Rush captain's return is in doubt

GERRY MODDEJONGE, QMI Agency

, Last Updated: 8:39 PM ET

He’s been with the Edmonton Rush through all the thick and thin.

And up until now, it's been pretty thin.

Since Day 1, Chris McElroy has been a part of the franchise that has struggled through its first four years in the National Lacrosse League. And now that they’re finally in the thick of the playoff hunt for the first time in their existence, the Rush find themselves without the services of their captain.

Injuries and health concerns have sidelined the 28-year-old transition player, who has been forced to watch the team for most of its banner year.

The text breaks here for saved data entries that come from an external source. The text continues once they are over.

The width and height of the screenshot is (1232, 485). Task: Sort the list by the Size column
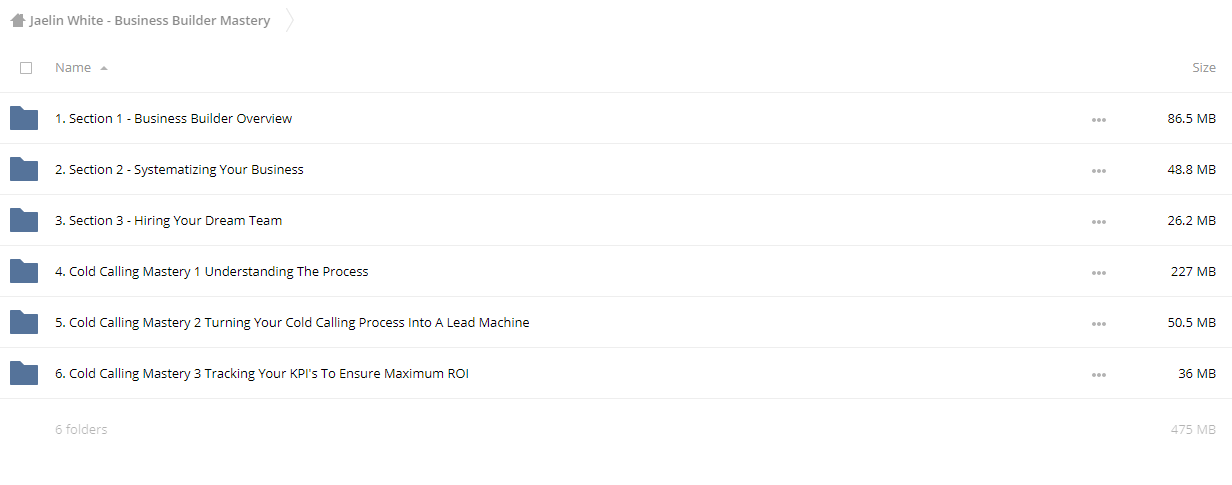(1204, 68)
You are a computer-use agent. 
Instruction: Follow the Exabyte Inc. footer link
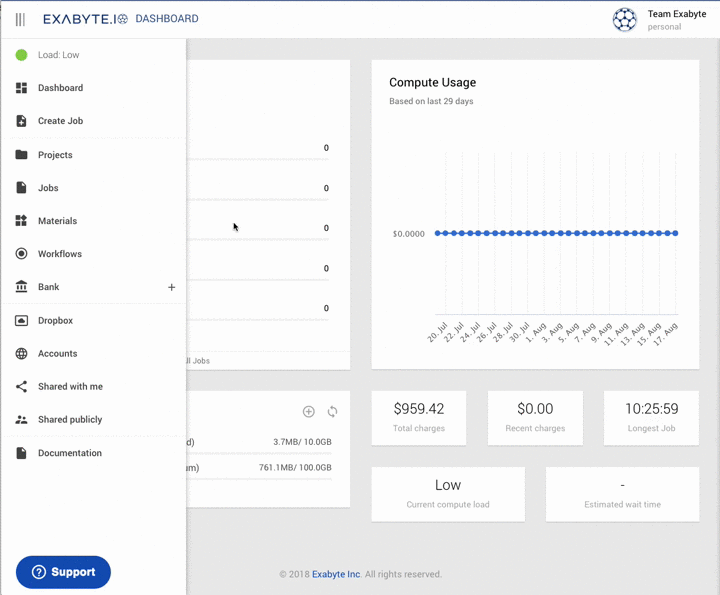(336, 574)
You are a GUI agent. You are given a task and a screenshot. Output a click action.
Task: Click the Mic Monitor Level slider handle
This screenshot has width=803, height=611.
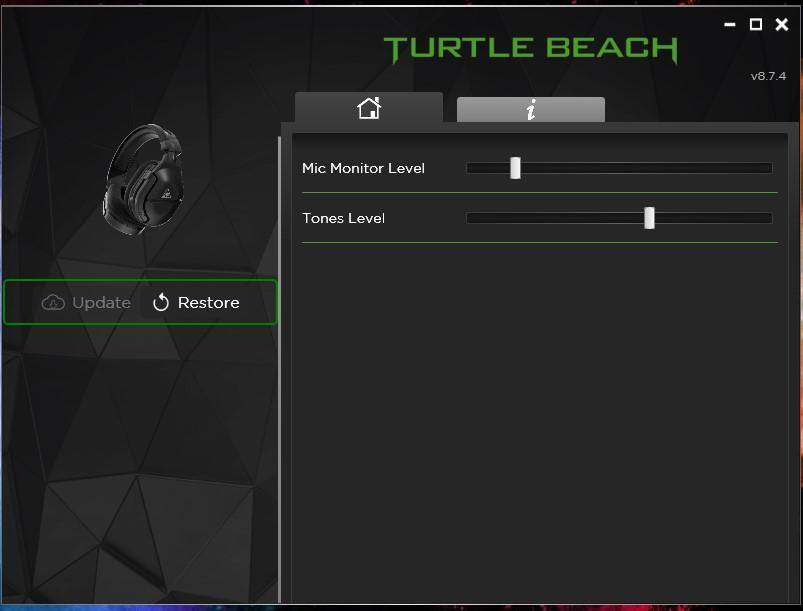pyautogui.click(x=515, y=168)
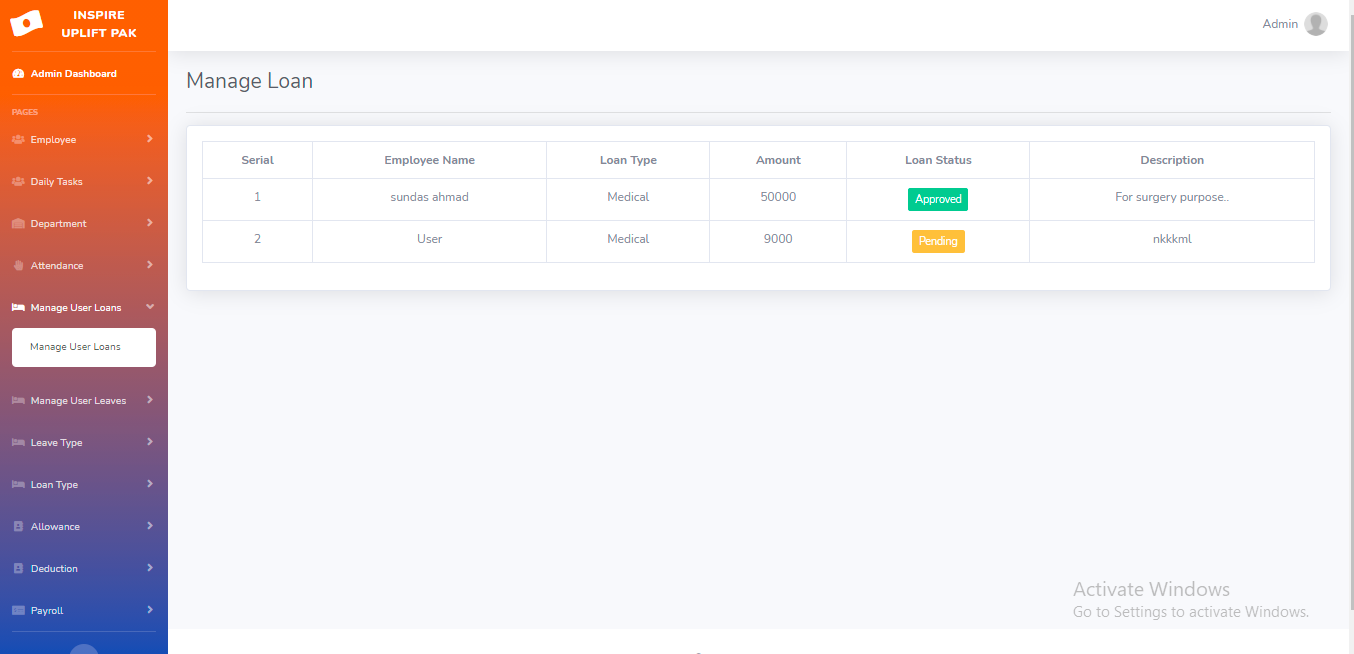Click the Department briefcase icon
Screen dimensions: 1354x654
pos(18,224)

“To be honest, I haven’t been 100% all season. Right now, my return is definitely uncertain,” said McElroy, who hasn’t suited up since a Feb. 12 loss in Toronto. “I’m having a lot of neuromuscular issues in my right leg and they don’t know the cause.”

It has led to muscle atrophy and weakness on his right side, which makes him susceptible to injuring a joint that isn’t being supported properly.

“I had back and ankle surgery in the off-season, so I’ve been injured before,” McElroy said. “But this is the first time that I’ve been injured and I feel like things are out of my control.”

Both in his own body and out on the lacrosse floor with the team.

“It’s extremely frustrating to watch, but I think you’ve just got to stay positive and really focus on what the team’s trying to accomplish right now,” he said. “That’s still a big positive for me and something I take pride in, that the team’s doing well this year and I just continue to contribute any way I can.”

That includes practising and travelling with the team, as well as getting involved in the community with programs like Wednesday’s Rush Spring Lacrosse Camp with local youngsters and a visit to the Stollery Children’s Hospital planned for Thursday morning.

“I’m definitely still a part of things, but it’s frustrating not to be able to contribute on the floor because sometimes you can’t be the player or leader you’d like to be,” he said. “Before where you could maybe just lead by example, it’s tough to do that so you’ve got to be a little more vocal in some aspects.

“I continue to focus on a lot of the stuff that we do off the floor in the community, which is important to me and this team. You’ve just got to look at different ways to contribute. The attitude that I approach the situation I’m in reflects on the team: Stay positive, work hard and good things happen.”

It’s a message that isn’t lost on his teammates.

“It’s tough. We obviously care a lot about Mac personally and he brings a lot in terms of leadership and energy and passion,” said Rush assistant captain Brodie Merrill. “This is my first year playing with him and I’ve got a lot of respect for how he’s handled the situation. He’s still around the boys and he still has a great presence around our locker-room and is still a very big part of this team despite the injuries.

“He’s put so much into this team from the beginning and cares so much about this organization.”

The Rush will host the Washington Stealth on Friday at 7 p.m. before travelling to play in Minnesota on Saturday night.